People use prestige as a shorthand, and very few lawyers that I know of actually keep track of which lower-ranked schools have invested in their IP programs of late....
Second, even if potential employers might appreciate the value of a particular IP specialty program, the clients who hire those lawyers might not....
[A]nyone urging strict reliance on the IP sub-rankings operates with a flawed and unstated assumption: That the substance of your legal education — i.e., which courses you take — matters more to employers than vague notions of school prestige. Applicants, particularly those poised to drop $200k on a degree, desperately want this to be true. It’s not. While having a few more patent law courses under your belt might seem like a good way to get a leg up, you’ll get a far bigger (and more lasting) leg up by choosing a top overall school.
Eureka! This would seem to be an affront upon the ranked and respected programs at Santa Clara, Cardozo, American, New Hampshire, and IIT/Chicago-Kent.
The person who wrote this is allegedly a big-firm patent attorney.

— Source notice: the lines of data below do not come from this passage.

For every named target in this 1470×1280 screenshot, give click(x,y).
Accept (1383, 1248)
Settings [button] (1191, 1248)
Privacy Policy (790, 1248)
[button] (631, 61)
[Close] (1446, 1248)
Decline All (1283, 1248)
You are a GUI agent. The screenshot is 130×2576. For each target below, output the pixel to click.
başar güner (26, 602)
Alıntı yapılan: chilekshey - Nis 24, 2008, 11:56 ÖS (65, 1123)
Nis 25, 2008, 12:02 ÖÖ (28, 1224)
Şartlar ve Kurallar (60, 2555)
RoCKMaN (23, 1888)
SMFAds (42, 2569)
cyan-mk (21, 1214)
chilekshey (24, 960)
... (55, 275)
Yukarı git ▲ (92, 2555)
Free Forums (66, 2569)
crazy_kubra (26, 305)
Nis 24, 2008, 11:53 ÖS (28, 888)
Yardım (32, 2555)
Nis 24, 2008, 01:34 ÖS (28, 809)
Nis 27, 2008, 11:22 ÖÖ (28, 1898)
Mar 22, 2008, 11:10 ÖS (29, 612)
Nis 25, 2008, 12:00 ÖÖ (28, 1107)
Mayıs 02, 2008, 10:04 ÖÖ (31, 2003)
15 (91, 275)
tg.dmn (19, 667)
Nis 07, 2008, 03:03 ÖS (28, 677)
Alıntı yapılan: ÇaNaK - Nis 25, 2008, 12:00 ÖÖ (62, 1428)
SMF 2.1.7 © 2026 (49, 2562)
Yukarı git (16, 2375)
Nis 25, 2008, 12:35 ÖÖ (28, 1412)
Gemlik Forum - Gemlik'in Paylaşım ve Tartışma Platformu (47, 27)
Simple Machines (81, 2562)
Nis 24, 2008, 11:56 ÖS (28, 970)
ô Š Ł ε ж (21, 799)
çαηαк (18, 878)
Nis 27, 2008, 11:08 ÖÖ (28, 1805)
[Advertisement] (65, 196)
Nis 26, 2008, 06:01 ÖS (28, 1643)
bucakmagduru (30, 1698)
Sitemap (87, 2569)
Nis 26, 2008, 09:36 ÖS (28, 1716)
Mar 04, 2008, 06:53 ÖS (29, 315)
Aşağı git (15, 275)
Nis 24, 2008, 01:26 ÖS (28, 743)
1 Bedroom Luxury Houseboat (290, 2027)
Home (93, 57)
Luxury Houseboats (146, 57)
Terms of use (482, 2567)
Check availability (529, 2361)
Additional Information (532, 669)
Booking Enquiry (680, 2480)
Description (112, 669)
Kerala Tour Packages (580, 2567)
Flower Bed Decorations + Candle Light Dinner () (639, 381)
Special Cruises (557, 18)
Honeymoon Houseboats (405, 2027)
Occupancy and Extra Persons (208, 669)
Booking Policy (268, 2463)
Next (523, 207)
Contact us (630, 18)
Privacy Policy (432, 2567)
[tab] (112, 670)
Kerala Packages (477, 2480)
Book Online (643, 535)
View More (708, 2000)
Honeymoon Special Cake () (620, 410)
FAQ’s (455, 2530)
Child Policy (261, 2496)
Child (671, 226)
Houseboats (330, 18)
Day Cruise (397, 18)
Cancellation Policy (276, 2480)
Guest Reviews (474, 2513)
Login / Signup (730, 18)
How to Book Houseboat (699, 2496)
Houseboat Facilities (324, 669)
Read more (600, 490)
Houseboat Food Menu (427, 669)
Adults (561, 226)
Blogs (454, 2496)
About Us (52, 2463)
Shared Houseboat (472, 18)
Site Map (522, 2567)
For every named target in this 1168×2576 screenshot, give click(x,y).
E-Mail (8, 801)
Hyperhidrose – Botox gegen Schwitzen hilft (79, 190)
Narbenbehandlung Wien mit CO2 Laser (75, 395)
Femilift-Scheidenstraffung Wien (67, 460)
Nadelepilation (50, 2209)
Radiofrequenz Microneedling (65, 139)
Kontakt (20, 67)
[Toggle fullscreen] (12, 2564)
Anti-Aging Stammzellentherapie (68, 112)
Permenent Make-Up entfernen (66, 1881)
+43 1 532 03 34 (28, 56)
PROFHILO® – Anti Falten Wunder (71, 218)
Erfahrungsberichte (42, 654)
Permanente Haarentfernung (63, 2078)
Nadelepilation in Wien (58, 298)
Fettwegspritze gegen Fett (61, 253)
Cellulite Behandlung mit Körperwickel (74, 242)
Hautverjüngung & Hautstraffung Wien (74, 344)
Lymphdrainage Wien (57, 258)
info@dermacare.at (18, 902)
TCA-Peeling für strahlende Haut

So the real question becomes this: why is a scientist, a clinician trained in the rigorous scientific method, perpetuating the prestige-craving? Why is he not spreading awareness of those "lower-ranked schools" that have excellent IP programs - there's practically one in every major metro area! Why does his devotion to scientific truth not translate into a desire to hire entry-level IP lawyers with superior knowledge and training instead of random Columbia grads? Wouldn't a REAL scientist believe in knowledge and not what the uninformed masses believe?
Here's a better question: who would you rather believe, a well-ranked law school that has graduated scores of scientists into thrilling IP jobs, or one scientist who had a lunchroom chat at the office?
Yeah. In other news, there's (probably?) still time to enroll in Santa Clara, Cardozo, American, New Hampshire, and IIT/Chicago-Kent!